We want to emphasize again before implementing regression adjustment, covariates must be centered by subtracting their group-specific means. Centering ensures that \(\hat{\delta}^{ATE}\) is captured entirely by the difference in intercepts (\(\hat{\gamma}_1 - \hat{\gamma}_0\)), simplifying interpretation. Without centering, the ATE would depend on group-specific covariate means, complicating analysis and inference.

17.4.3 Single Regression with Covariate Adjustment

Alternative approach involves a single unified regression model that incorporates interactions between treatment and covariates. This unified model offers a streamlined way to estimate the ATE and, importantly, captures heterogeneity in treatment effects.

• _Task_: Reproduce the passage on covariate centering and regression adjustment in full, word for word. The listing after this point comes from a separate source.

• _Dataset entries_:
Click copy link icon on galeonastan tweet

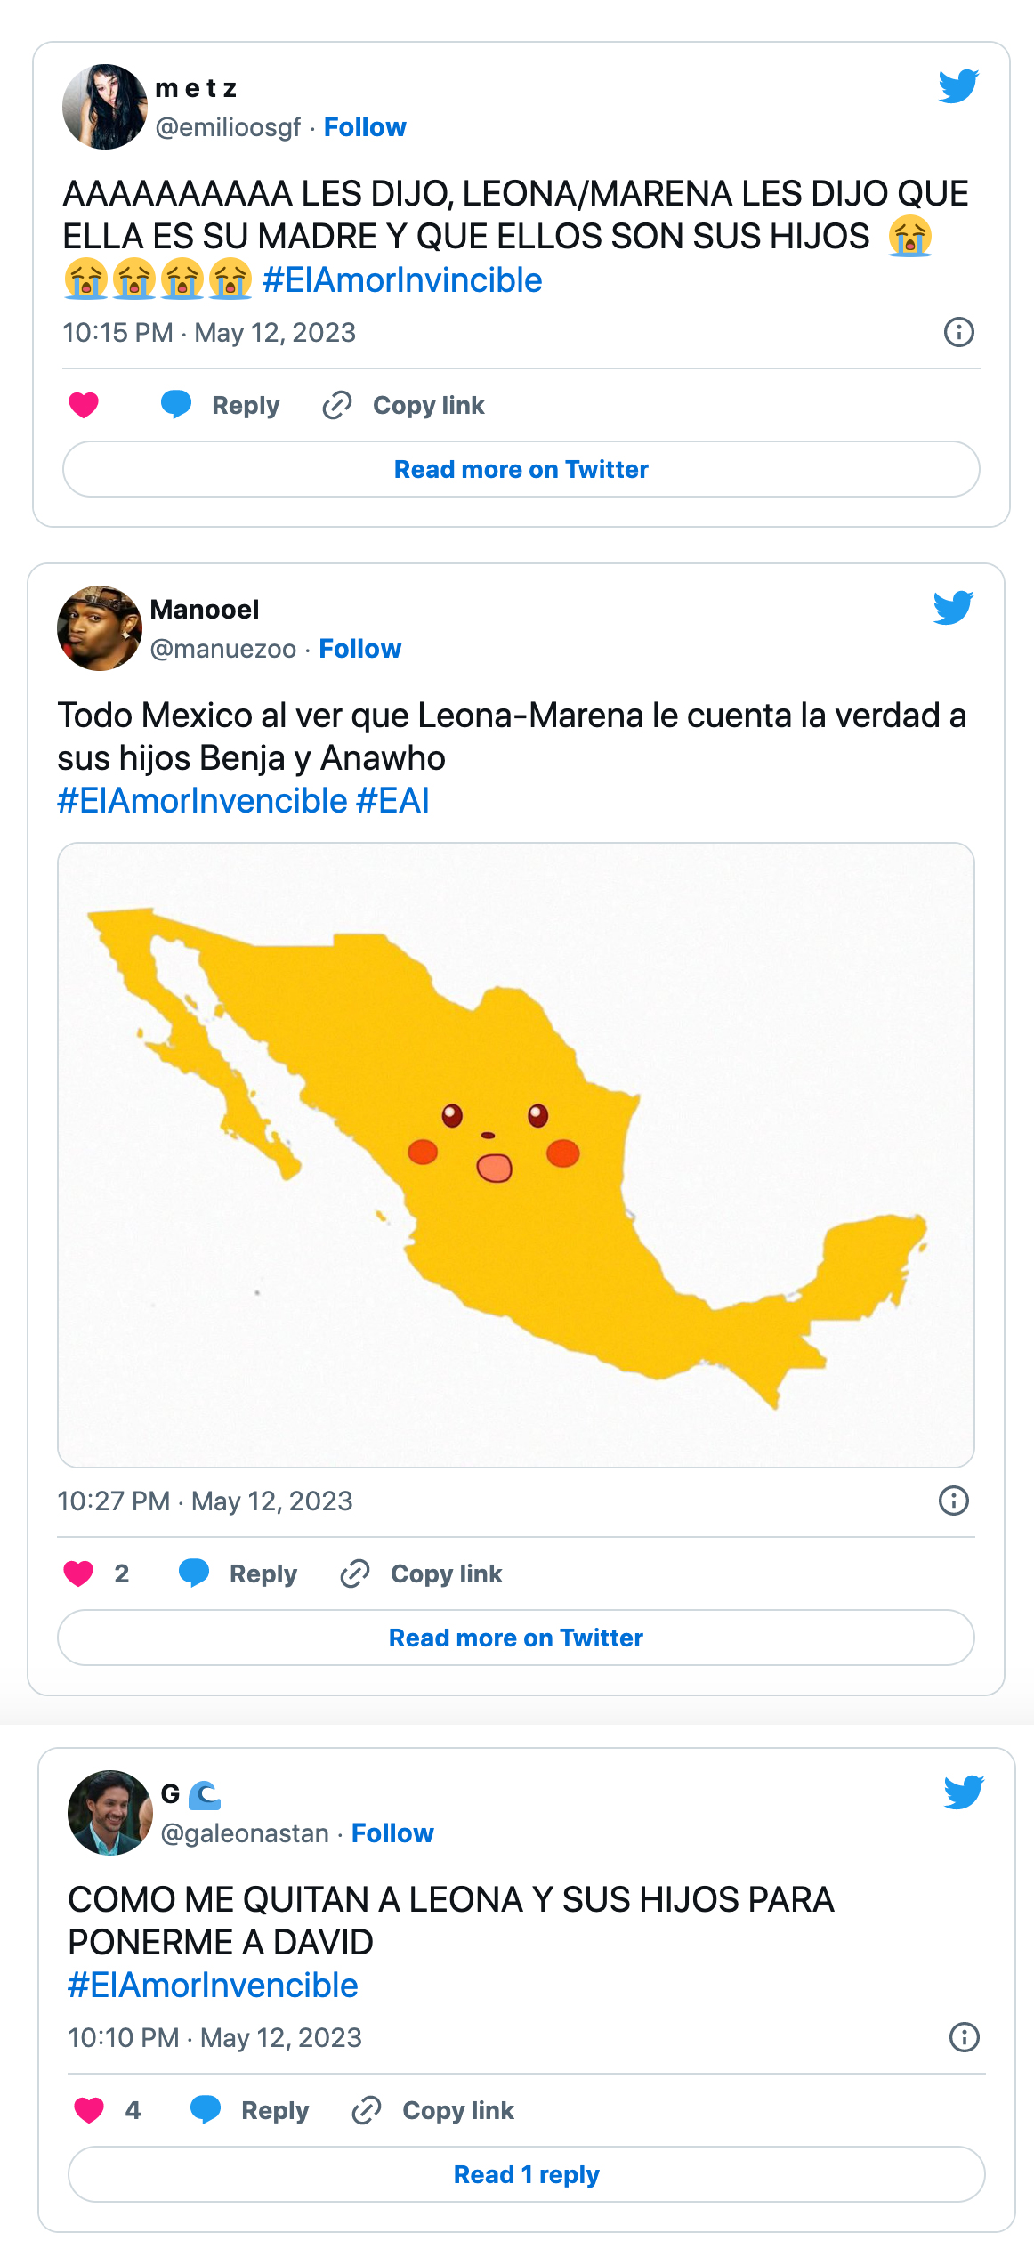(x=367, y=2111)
* * *
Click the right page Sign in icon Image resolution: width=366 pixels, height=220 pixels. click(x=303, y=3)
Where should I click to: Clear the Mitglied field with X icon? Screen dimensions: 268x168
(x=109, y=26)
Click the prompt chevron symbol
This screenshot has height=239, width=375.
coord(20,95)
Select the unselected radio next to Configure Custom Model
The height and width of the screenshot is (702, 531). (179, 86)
...
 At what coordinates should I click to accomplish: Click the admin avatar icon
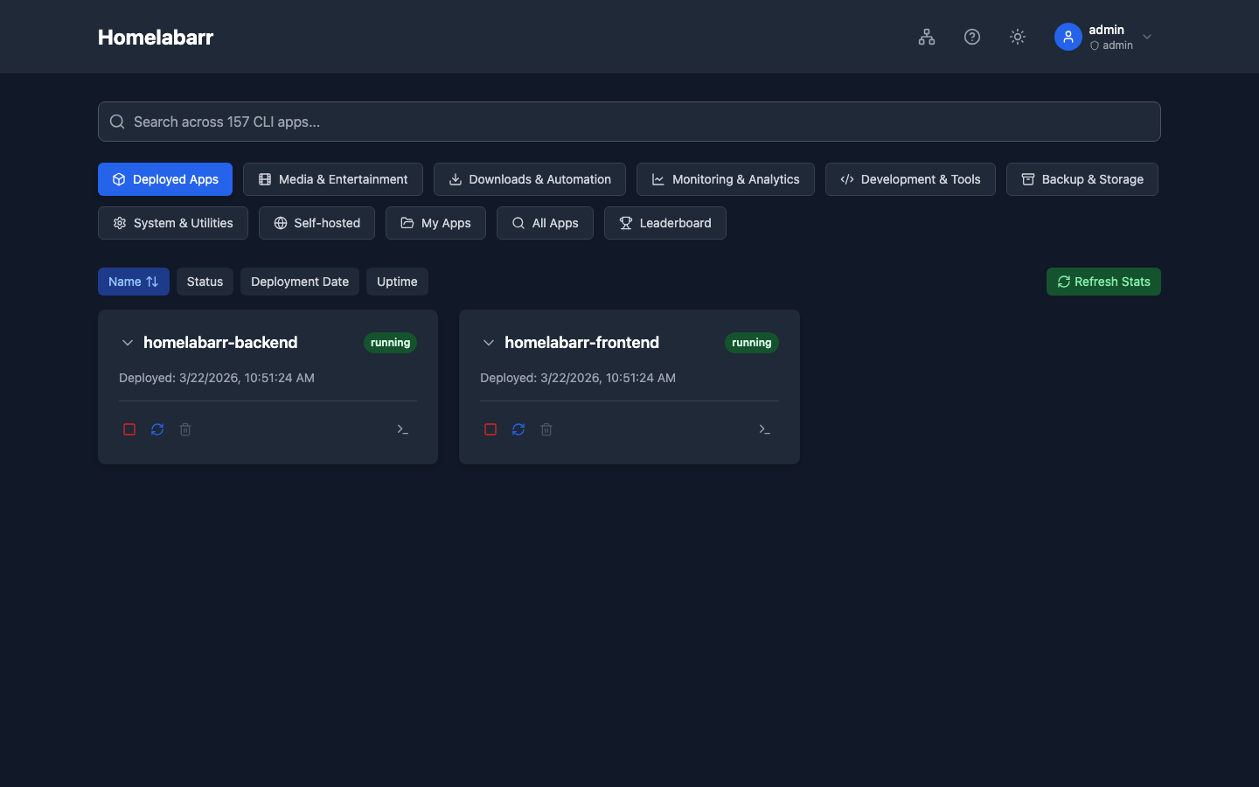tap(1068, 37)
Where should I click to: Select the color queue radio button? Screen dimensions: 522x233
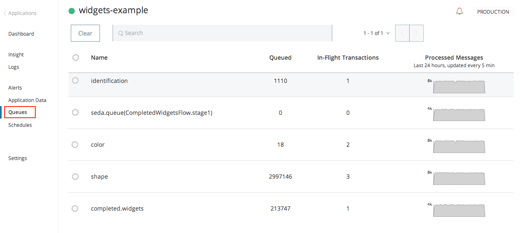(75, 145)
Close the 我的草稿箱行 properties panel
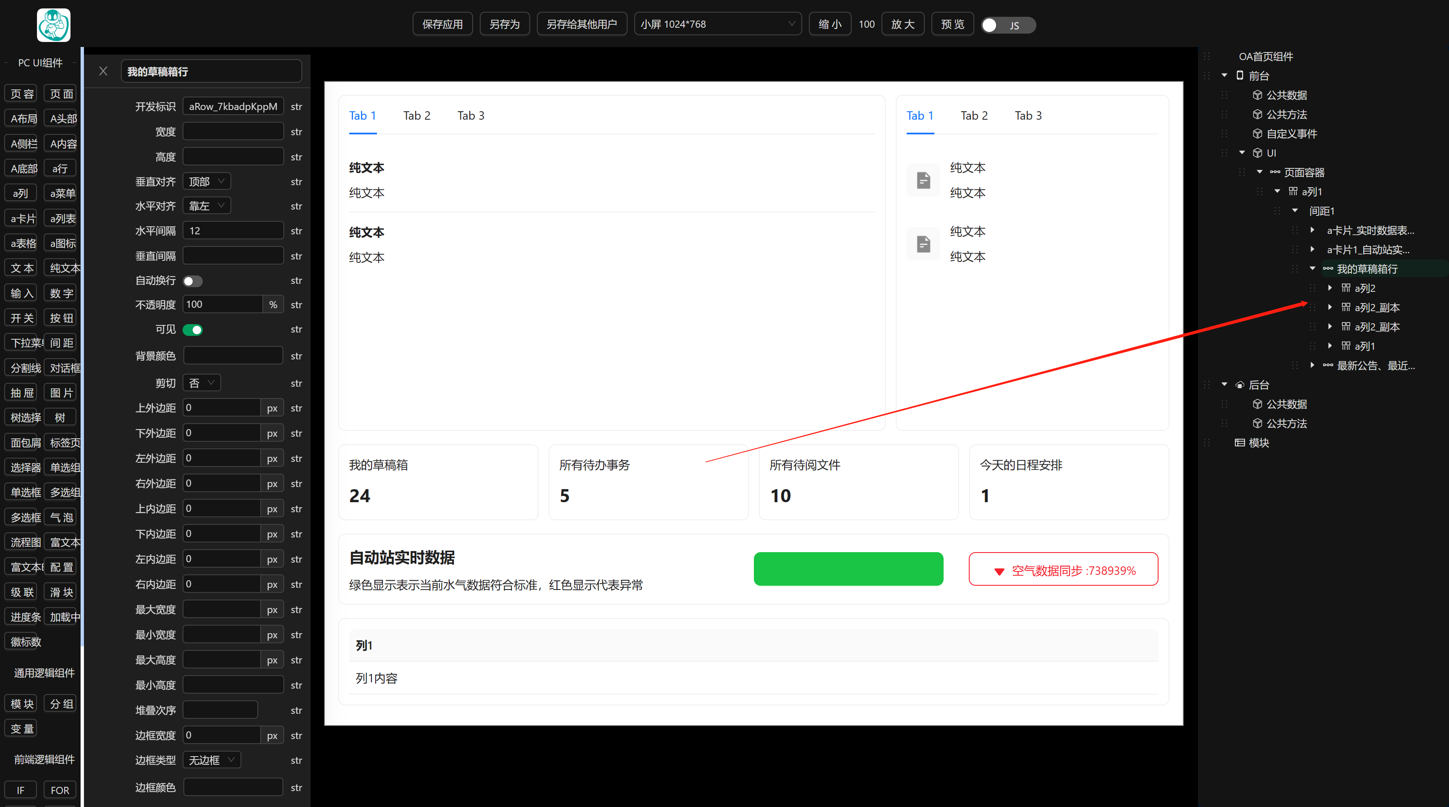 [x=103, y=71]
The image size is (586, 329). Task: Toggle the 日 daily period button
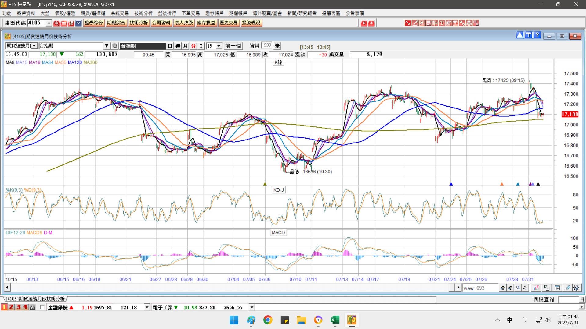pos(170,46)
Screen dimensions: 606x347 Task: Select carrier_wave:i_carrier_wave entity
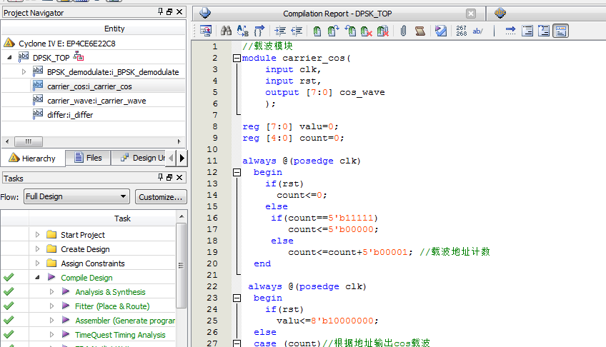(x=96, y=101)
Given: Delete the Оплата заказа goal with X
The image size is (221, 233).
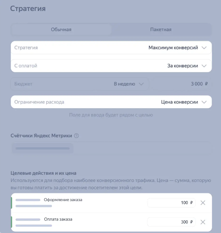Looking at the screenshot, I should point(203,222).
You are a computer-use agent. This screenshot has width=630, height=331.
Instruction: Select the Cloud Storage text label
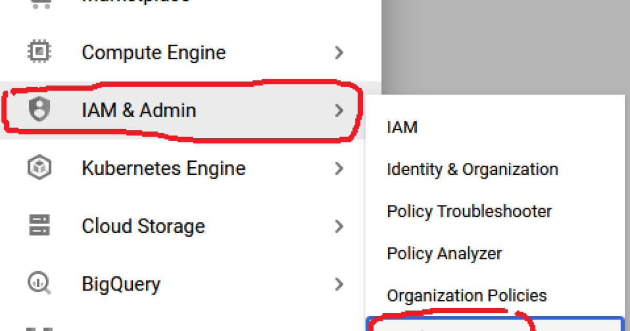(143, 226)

• _Solution for this task_:
We want to emphasize again before implementing regression adjustment, covariates must be centered by subtracting their group-specific means. Centering ensures that \(\hat{\delta}^{ATE}\) is captured entirely by the difference in intercepts (\(\hat{\gamma}_1 - \hat{\gamma}_0\)), simplifying interpretation. Without centering, the ATE would depend on group-specific covariate means, complicating analysis and inference.

17.4.3 Single Regression with Covariate Adjustment

Alternative approach involves a single unified regression model that incorporates interactions between treatment and covariates. This unified model offers a streamlined way to estimate the ATE and, importantly, captures heterogeneity in treatment effects.